Repentance is the first step on the right road. It means a “right-about” a going down, a veritable humiliation before God; but ten thousand times better to go into the dust in time than into damnation for ever. Notice, “Except ye repent, ye shall all likewise perish” (Luke 13:3).
These words define the conditions. Wise, indeed, the man who repents before God in time!
Well, then, in this Psalm we find David’s state of positive and intolerable wretchedness—that of a guilty and unpardoned sinner weighted by the fearful load of conscious iniquity.
But he cried to God and sought His forgiveness. “Purge me with hyssop”—the least of herbs—as though he were willing to be reduced to nothing—“and I shall be clean.” “Wash me,” he prayed, “and I shall be whiter than snow,” because the purity needed for God’s presence is far greater than earth’s cleanest, purest, whitest covering. Nor did he pray in vain. His cry was heard, and he was graciously answered, as he lay in the dust of self-abhorrence.
Oh, how thankful we should be for the mercy of God—how thankful for the blood of Christ!
“And Nathan said unto David, ‘The Lord has put away thy sin; thou shalt not die.’” Such was God’s message through His prophet to the guilty king.
David was pardoned before God, though his hateful sin brought unspeakable sorrow upon his house and family. “Whatsoever a man sows, that shall he also reap.”
Still, he was pardoned, and he knew it, and felt it, and rejoiced in it.
Hence in Psalm 32 he writes, “Blessed is he whose transgression is forgiven, whose sin is covered,” The word “blessed” may be translated “happy,” though the word in the text is richer and deeper.
David, the guilty sinner once, is now the object of mercy. He is forgiven consciously, and can write of “the blessedness of the man unto whom God imputes righteousness without works” (Rom. 4:6). He tasted this beatitude. It was his realized experience.
I can assure the reader that the sense of the forgiveness of all one’s sins, for time and for eternity—the imputation of God’s righteousness without a single merit on our own part—yields joy too deep for language. “They began to be merry” in the father’s house, when once the poor penitent prodigal was restored.

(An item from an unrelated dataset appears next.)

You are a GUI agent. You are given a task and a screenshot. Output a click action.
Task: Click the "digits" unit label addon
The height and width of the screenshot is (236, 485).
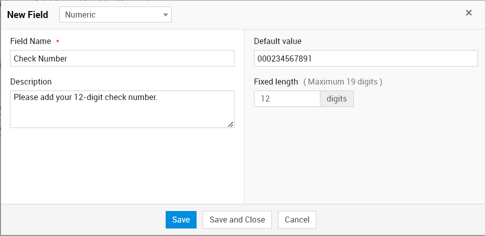[336, 99]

To him, and to all such, the condition is one of pure and unmingled “blessedness.”
Can it ever be lost?
Well, can the Spirit ever be grieved?
“Where is the blessedness ye spake of?” inquired Paul of his Galatian converts Ah, where? Alas, they had bartered the blessedness of grace for the blight of legal observances, liberty for bondage, joy for sorrow, and Christianity for Judaism—a sad exchange indeed How easily is the power of life frittered away, and the Spirit of God slighted.
Yes, such blessedness can be lost, and will be lost, most certainly, unless its possessor is kept faithful and humble.
Then can he be lost? That is, thank God, another question altogether. The salvation of the true believer is not contingent on his faithfulness, but on God’s settled purpose. On the other hand the present peace and comfort of his soul depend entirely on his fidelity to Christ. Relationship is one thing, communion another.
May we so live day by day that “this blessedness” may be our constant experience.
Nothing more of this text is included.